## [Task to complete]
Having found the line containing "This screenshot has width=1007, height=495." in the records below, copy that line and each later one exactly, dropping pictures.

## [Dataset content]
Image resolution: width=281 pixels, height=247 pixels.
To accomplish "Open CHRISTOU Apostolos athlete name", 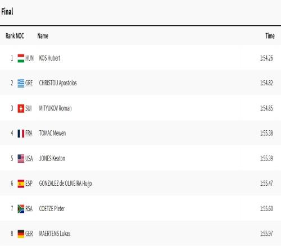I will pos(58,83).
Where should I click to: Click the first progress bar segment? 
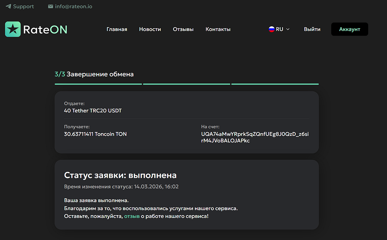click(x=98, y=84)
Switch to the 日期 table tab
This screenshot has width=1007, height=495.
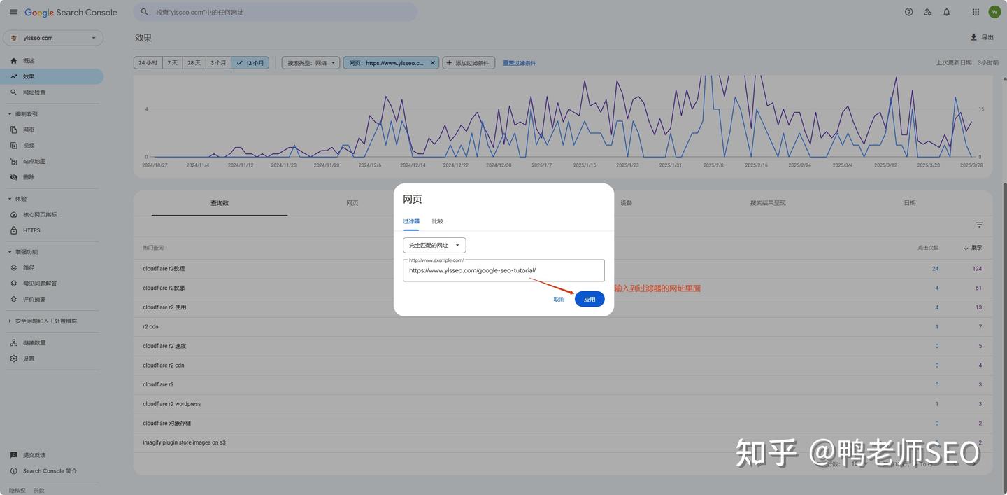[909, 203]
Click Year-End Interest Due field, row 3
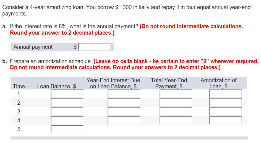261x147 pixels. coord(124,112)
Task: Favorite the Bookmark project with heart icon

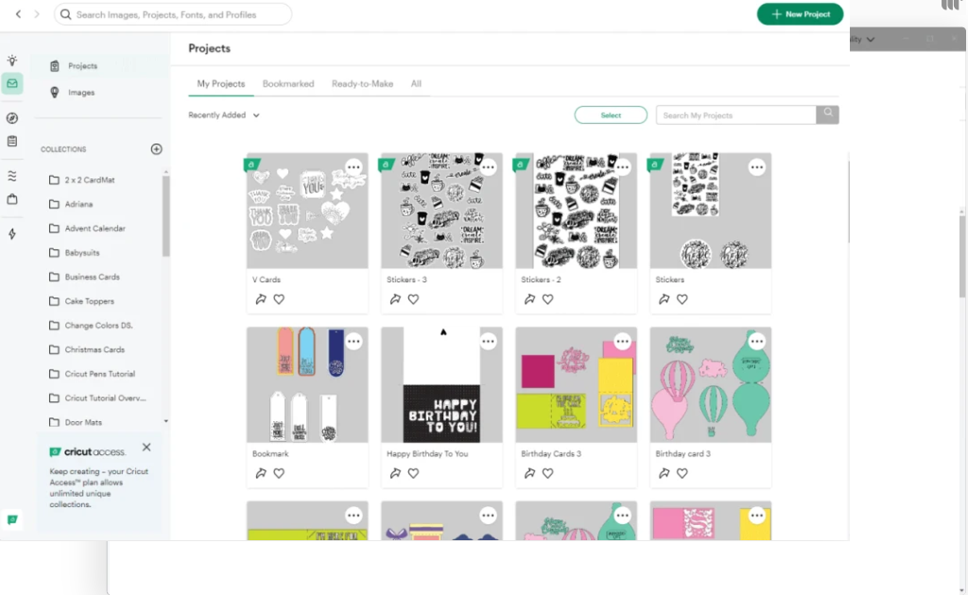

## [Solution]
This screenshot has width=1007, height=495.
[909, 203]
Click Year-End Interest Due field, row 3
261x147 pixels. coord(124,112)
Task: Favorite the Bookmark project with heart icon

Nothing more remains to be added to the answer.